Faith in Action’s Florida federation, Faith in Florida, played a powerful role in the 2018 midterm elections by engaging communities, through houses of worship, on the importance of passing Amendment 4 and getting voters to the polls. These communities rallied together as their brothers’ and sisters’ keepers with the collective goal of reviving the voice of the legislatively mandated voiceless.
Those who are eligible to vote enjoy one of the greatest rights and privileges of democracy—and they also carry the greatest responsibility of lifting up the least among us. Faith in Florida succeeded because it was able to show congregations what it means to put love thy neighbor into service. Allies across the state embraced their power as community organizers by educating their neighbors, registering them to vote, and taking them to the polls.
Much of these efforts were led by our dear sister Pastor Rhonda Thomas in partnership with our brother Desmond Meade, who founded the Florida Rights Restoration Coalition. Their collective efforts, with the support of their colleagues, engaged hundreds of churches across the state, most of which participated in Souls to the Polls, where Black churches lead their congregations to the polls during early voting opportunities preceding Election Day. This work firmly places our faith communities in a position of allyship with the disenfranchised and downtrodden, which is exactly where they should be.
The Amendment 4 victory is an important but fledgling step on the journey to equal. Now the question is how to best carry this momentum forward.
Faith in Action looks at our mandate through the lens of reexamining our relationship to power, specifically: how we support the aspirations of everyday working people; stand with those who are building power for social change; dismantle negative power; and build power within and among communities.
Our work on Amendment 4 built momentum across all three power dynamics. We helped the powerless reclaim their voice in our society. We struck a blow against the white supremacist power structure that disproportionately disenfranchises people of color, and we worked across faiths and partisan divides to change this unhealthy power dynamic.
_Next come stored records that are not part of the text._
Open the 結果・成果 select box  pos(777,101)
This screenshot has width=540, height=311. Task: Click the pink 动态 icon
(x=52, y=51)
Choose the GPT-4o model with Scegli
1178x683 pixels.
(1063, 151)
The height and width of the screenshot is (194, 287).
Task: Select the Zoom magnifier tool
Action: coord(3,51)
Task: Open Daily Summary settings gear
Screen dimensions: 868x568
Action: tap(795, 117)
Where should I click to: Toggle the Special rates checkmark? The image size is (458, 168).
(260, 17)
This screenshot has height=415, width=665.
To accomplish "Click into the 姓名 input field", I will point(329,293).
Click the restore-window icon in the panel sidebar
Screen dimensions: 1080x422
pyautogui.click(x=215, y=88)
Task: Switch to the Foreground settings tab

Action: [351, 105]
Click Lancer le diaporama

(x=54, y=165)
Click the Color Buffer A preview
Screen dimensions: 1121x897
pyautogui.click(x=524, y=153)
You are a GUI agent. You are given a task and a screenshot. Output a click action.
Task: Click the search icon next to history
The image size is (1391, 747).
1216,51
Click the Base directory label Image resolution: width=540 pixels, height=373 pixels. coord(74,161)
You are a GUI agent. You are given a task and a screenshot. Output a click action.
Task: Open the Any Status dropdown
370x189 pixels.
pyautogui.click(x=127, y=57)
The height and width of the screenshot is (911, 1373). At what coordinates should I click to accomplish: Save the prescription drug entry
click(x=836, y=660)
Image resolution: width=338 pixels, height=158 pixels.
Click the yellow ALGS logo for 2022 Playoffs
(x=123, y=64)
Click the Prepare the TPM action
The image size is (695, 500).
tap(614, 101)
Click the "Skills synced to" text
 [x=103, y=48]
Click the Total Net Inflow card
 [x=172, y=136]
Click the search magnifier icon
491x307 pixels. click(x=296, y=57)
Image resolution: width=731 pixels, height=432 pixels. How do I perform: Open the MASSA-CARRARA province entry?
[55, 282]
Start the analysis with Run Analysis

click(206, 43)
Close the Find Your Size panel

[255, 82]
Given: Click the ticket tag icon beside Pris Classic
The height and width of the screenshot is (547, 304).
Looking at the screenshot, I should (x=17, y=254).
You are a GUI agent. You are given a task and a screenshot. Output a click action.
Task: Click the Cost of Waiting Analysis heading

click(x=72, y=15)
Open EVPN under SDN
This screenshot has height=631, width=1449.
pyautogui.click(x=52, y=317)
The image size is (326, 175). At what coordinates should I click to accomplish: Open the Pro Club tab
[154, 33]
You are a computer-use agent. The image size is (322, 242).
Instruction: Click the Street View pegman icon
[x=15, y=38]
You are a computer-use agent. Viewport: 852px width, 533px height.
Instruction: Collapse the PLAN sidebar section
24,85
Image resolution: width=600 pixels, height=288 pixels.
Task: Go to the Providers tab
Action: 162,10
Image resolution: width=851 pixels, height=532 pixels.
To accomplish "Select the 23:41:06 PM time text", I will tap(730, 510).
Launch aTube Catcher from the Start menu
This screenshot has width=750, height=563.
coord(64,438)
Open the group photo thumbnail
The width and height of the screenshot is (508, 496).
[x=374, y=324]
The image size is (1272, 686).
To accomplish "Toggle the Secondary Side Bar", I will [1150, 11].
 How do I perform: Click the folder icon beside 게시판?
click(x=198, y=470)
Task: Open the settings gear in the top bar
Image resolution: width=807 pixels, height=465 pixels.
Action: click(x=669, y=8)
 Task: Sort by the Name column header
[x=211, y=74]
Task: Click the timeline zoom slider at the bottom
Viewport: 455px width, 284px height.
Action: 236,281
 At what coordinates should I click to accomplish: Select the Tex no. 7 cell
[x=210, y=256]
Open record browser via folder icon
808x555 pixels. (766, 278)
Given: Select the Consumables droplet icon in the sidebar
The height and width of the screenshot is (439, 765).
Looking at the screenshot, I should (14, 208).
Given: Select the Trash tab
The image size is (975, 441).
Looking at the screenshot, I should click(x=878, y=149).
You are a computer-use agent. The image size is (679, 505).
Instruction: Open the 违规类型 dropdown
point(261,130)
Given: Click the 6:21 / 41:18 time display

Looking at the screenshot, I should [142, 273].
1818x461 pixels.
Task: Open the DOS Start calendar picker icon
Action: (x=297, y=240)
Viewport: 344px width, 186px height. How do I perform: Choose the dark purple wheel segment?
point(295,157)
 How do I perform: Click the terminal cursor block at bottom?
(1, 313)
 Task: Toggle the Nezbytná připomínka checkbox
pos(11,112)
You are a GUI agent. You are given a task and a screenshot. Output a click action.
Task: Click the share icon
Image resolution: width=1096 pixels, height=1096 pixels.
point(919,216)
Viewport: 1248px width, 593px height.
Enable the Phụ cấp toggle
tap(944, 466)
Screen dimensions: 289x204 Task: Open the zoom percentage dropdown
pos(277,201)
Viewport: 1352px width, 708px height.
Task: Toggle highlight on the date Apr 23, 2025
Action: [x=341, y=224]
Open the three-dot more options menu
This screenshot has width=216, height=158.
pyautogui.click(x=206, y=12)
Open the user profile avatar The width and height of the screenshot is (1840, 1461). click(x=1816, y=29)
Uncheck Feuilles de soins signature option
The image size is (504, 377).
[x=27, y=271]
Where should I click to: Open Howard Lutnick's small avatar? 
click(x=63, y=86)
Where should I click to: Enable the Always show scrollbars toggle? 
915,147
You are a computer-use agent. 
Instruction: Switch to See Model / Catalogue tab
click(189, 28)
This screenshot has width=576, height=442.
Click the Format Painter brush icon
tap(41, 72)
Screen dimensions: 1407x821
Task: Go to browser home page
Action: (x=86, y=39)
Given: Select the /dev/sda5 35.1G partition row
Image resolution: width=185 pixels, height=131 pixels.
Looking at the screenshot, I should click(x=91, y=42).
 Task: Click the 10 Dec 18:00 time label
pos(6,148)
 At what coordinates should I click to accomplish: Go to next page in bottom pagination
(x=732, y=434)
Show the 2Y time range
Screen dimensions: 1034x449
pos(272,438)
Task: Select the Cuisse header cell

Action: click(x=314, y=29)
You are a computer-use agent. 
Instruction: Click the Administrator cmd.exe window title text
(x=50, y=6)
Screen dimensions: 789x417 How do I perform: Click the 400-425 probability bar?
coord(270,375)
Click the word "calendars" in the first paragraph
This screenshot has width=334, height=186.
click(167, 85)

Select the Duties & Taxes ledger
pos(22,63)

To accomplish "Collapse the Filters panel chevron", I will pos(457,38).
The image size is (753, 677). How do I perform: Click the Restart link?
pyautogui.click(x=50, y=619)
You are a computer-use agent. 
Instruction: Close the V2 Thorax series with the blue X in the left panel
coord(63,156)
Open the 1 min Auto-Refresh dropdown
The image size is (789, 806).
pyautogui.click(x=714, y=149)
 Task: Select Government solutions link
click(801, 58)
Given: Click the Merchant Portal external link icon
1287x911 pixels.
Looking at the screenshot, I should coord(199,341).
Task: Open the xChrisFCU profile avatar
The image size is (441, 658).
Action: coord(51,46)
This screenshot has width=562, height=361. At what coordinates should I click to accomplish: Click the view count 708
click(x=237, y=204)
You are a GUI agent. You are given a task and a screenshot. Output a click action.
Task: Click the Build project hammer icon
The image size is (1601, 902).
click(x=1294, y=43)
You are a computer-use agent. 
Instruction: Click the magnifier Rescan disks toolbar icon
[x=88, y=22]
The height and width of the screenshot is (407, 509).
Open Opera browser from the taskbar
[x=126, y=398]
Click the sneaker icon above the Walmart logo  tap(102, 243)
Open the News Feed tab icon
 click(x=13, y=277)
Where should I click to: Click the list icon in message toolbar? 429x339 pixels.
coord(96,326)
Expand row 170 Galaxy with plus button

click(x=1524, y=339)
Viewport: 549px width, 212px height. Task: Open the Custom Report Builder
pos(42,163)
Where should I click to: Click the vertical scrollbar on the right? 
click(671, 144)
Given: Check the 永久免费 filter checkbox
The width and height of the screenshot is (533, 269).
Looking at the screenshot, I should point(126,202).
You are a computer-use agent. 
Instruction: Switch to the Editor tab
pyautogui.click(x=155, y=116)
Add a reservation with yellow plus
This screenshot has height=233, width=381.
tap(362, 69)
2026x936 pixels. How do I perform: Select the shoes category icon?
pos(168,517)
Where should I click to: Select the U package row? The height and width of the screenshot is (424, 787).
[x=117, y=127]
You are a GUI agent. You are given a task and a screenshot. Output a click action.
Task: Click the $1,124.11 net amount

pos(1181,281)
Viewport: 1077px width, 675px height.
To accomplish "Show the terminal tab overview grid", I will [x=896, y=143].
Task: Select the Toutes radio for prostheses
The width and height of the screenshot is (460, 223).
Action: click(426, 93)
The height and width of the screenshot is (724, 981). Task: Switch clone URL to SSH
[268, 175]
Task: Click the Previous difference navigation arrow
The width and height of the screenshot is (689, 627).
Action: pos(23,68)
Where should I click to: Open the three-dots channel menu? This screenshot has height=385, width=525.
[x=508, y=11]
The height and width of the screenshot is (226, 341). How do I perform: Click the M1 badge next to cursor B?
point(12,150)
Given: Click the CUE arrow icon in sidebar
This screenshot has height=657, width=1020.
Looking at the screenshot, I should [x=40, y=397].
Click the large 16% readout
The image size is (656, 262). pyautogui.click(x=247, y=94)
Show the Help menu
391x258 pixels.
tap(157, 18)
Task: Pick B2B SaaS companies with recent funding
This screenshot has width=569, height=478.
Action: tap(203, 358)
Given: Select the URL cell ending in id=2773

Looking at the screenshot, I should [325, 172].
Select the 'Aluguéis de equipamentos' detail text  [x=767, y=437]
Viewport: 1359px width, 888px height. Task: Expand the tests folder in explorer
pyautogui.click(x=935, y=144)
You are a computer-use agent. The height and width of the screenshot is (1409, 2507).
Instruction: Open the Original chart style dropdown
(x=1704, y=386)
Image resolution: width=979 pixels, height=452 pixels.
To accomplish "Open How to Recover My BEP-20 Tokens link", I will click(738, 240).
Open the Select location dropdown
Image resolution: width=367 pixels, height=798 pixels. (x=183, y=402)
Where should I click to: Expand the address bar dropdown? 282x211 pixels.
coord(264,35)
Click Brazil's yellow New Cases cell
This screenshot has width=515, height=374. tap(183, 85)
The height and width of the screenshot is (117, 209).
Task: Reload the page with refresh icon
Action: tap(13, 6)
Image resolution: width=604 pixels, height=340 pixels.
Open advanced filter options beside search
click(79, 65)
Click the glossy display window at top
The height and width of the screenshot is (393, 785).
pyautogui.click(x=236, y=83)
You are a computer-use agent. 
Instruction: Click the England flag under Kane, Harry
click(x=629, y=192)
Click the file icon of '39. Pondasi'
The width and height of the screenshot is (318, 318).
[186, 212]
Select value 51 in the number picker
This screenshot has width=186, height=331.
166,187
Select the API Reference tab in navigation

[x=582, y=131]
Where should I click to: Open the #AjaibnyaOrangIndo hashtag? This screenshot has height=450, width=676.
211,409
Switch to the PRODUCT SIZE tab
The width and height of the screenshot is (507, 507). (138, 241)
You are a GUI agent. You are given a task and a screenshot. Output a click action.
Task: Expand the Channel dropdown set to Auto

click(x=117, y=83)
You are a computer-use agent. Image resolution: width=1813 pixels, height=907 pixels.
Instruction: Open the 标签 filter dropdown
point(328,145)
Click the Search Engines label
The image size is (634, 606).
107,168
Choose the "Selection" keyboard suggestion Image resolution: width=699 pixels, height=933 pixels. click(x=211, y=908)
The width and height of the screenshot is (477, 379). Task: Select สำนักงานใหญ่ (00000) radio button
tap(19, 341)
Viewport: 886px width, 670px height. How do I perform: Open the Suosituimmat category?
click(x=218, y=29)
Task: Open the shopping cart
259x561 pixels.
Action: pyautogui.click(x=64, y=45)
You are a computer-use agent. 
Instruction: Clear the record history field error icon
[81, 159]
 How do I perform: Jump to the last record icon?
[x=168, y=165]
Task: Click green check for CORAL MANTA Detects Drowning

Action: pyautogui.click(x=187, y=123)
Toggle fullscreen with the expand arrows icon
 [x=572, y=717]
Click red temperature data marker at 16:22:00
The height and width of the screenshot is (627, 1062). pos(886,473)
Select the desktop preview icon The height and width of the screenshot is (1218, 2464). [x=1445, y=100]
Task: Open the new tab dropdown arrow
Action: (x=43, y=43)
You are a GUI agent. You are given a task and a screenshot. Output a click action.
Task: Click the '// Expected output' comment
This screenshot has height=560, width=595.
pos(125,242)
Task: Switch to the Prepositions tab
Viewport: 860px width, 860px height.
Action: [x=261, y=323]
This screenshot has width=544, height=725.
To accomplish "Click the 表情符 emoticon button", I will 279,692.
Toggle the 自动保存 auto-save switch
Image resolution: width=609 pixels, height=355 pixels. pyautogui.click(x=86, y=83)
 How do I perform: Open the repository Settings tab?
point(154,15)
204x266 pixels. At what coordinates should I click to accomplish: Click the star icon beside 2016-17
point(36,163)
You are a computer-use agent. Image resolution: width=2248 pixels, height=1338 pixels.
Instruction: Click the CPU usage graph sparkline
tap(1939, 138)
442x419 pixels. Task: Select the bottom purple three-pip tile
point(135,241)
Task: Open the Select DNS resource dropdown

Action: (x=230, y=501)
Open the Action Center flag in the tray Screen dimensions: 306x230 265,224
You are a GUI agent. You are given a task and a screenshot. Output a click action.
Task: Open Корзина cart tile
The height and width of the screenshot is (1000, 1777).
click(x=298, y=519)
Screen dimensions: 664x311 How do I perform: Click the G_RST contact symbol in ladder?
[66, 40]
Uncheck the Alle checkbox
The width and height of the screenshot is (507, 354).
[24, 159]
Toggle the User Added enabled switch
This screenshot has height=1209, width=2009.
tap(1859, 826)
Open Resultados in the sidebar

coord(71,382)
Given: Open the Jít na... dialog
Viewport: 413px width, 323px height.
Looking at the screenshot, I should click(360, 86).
To get to equal we have to know the roots of our power. We must look back at lessons from the giants on whose shoulders we stand. The fire that was built by leaders like labor rights activist A. Phillip Randolph, civil rights activist Ella Baker, and our modern-day young leaders like Patrisse Cullors and Phillip Agnew will fuel us through this struggle. Their lessons should awaken our people to this power narrative manifested across our political, economic, and spiritual lives.
To make progress, we have to channel the power embedded in Black culture in America. We have the power to raise up the powerless. Faith in Action is committed to pursuing immigrant justice and addressing additional voting rights disparities. We have the power to dismantle the negative power structures that hold our people back. Faith in Action is working to end mass incarceration and make our economy work for everyone. We can put our power to work in partnership with other vulnerable communities. Faith in Action is part of various coalitions to end gun violence and improve access to health care.
Our mission at Faith in Action is to strive for the common good—to aspire to a day and a place where we live to serve the whole of humanity, not our individual needs and cares alone. Today, that means finding more ways to chip away at a repressive political system—like we did in Florida. It also means building wealth in the Black community so our prosperity can drive us toward equal and using our spirituality to guide this mission.
We must both seize our power—and share it—in order to get to equal. The passage of Amendment 4 illustrated that coalition-building is the greatest threat to the oppressive systems we must overcome. Faith in Action stands ready to link arms with the rest of the Black community and our allies to redefine our relationship with power and justice in America. Last year, when we changed our name from PICO National Network to Faith in Action, we wanted our name to better reflect who we are and what we do. And through faith in action, we’ll work tirelessly to get our people to equal and set captives of the current system free.
“If we truly want to get to equal, we must dismantle the systems that oppress Black communities through political, economic, and spiritual means.”